The Boer farmer might not be so different from Thomas Reed after all. The sun was high in the bright sky and the muddy ground steamed with heat. Karin cut straight through the mud in her heavy boots and stopped at a large wooden barn. Emmanuel picked his way across the yard, stepping from one clump of damp grass to another. Karin watched him, amused.
“The workmen’s hut is back there,” she said. “C
areful of the wet ground, Detective.”
“Thanks.” Emmanuel took the insult on the chin.
“Sergeant.” Shabalala broke away from a cluster of Zulu workmen leaning on their shovels and drinking tea from tin mugs. A half-dug irrigation ditch ended a few feet away from them.
Emmanuel waited by the barn. Any trust Shabalala had built with the workers would be compromised by the intrusion of a white man.
“Time to meet the boss,” he said to Shabalala. “We’ll talk afterwards.”
They caught up with Karin on a wide, uncultivated field cut by deep wagon tracks. A wrought-iron fence circled a crop of white headstones eroded to stubs. The Paulus family graveyard, Emmanuel supposed.
Shabalala hesitated on the lip of a steep drop to the river and whispered, “Look there, Sergeant.”
An ox wagon was drawn up on the near bank of a fast-flowing river. Two black laborers lifted a five-gallon water drum onto the flat wagon bed while a pack of dogs splashed in the water. A white man wearing torn overalls and worn boots cracked a whip over a team of oxen straining at the yoke. The man’s face was tanned and his high cheekbones and a wide forehead suggested an infusion of Hottentot blood: a true Afrikaner. Pure Dutch my arse, Emmanuel thought.
“My pa.” Karin pointed to the whip hand. “And the dogs.”
“Six of them,” Shabalala added quietly. A pack of African boerboels with massive jaws and sleek brown coats lurched up the bank, barking and snarling.

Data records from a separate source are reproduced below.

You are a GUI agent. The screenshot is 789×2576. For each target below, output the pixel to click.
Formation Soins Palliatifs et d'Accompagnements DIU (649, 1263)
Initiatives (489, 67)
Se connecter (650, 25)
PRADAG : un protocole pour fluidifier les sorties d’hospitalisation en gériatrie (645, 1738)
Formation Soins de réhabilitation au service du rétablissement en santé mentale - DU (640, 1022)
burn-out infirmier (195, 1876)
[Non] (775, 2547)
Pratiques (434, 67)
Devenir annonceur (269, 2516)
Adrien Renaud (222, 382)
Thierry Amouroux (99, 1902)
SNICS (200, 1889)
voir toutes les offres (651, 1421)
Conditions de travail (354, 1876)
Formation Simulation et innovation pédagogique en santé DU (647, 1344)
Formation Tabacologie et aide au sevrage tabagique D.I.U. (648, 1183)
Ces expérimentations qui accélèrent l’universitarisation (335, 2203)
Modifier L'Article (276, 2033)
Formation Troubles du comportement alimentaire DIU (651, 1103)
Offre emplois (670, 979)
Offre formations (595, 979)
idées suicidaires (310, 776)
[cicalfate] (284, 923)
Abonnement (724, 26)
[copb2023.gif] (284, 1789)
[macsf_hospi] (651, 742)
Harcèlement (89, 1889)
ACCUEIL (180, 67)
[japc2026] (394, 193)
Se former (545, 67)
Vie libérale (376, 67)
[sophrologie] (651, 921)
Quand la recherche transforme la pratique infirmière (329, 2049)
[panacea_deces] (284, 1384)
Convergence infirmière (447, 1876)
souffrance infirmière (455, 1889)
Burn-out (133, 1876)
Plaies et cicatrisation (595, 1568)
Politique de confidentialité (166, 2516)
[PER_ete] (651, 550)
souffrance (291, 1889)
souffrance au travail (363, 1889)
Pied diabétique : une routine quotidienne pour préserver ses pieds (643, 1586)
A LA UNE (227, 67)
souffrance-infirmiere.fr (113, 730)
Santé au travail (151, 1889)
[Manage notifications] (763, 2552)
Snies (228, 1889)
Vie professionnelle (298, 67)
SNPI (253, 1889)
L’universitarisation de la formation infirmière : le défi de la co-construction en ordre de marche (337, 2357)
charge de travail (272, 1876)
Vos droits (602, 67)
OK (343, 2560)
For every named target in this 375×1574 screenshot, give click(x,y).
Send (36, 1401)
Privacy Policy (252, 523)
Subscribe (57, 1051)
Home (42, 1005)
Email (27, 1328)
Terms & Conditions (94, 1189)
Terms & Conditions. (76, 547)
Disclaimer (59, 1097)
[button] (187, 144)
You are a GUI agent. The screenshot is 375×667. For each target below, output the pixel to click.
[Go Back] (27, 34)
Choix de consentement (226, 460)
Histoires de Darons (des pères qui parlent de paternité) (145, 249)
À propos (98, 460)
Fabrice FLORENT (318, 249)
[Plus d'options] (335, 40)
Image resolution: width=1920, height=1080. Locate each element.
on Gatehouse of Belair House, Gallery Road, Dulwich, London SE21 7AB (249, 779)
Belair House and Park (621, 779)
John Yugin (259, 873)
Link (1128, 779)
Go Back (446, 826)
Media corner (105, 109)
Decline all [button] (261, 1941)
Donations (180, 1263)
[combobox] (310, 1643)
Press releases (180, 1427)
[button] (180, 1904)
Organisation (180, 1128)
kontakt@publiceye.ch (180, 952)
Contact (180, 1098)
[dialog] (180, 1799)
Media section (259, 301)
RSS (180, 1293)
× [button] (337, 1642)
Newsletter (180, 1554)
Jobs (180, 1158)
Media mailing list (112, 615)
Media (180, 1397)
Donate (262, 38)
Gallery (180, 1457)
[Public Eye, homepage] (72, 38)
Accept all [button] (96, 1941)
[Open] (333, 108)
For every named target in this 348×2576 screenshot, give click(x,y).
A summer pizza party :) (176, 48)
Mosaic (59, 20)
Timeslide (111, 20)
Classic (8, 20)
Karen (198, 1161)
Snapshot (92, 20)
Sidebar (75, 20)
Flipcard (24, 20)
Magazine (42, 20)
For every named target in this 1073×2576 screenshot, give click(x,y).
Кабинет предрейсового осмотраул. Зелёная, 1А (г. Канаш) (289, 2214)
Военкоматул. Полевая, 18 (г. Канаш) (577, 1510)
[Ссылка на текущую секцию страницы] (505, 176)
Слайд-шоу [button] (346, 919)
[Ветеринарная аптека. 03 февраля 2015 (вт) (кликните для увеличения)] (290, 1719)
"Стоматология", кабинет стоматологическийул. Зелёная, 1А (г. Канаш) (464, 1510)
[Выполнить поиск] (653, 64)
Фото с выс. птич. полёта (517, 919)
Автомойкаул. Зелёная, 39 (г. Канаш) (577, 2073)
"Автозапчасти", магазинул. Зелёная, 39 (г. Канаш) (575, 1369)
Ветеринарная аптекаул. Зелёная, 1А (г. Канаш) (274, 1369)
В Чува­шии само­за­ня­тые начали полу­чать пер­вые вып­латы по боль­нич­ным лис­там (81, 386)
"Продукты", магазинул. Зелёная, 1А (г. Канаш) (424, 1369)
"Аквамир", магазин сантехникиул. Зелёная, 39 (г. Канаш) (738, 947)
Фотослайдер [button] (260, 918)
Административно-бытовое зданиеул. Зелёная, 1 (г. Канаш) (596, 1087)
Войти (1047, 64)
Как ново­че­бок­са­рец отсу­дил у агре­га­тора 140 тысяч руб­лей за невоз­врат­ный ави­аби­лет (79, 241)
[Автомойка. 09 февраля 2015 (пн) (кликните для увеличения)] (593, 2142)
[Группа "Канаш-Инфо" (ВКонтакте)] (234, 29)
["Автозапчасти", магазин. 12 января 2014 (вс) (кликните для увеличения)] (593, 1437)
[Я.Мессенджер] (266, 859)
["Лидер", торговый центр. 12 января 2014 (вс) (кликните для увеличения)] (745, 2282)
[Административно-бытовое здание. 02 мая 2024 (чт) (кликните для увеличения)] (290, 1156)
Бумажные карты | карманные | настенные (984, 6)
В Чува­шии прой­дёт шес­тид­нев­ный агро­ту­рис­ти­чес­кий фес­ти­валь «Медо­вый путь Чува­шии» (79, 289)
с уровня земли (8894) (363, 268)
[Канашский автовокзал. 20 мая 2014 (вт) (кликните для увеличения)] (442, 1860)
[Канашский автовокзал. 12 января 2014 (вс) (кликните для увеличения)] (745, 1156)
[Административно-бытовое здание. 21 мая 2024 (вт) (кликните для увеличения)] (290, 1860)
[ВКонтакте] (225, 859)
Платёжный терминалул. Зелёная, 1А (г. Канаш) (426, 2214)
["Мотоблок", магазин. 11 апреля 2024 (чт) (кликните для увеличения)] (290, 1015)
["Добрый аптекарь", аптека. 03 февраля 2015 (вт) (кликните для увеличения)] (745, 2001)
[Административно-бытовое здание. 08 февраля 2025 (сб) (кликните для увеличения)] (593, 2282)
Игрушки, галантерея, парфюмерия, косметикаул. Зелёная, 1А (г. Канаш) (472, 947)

“Stay close and don’t move,” Karin said. “They look tough but they’re gentle. Honest.”
One bite and you’d lose a hand. Easy. Paws found purchase on the rise and spit flew from their mouths. Emmanuel and Shabalala stood motionless and waited for father or daughter to stop the dogs from getting too close. Finally, a whistle sounded. The white man called, “Heel!”
The dogs stopped midstride, retreated to the sandy bank and milled around their master’s legs. The black workmen patted the oxen’s flanks and held them steady.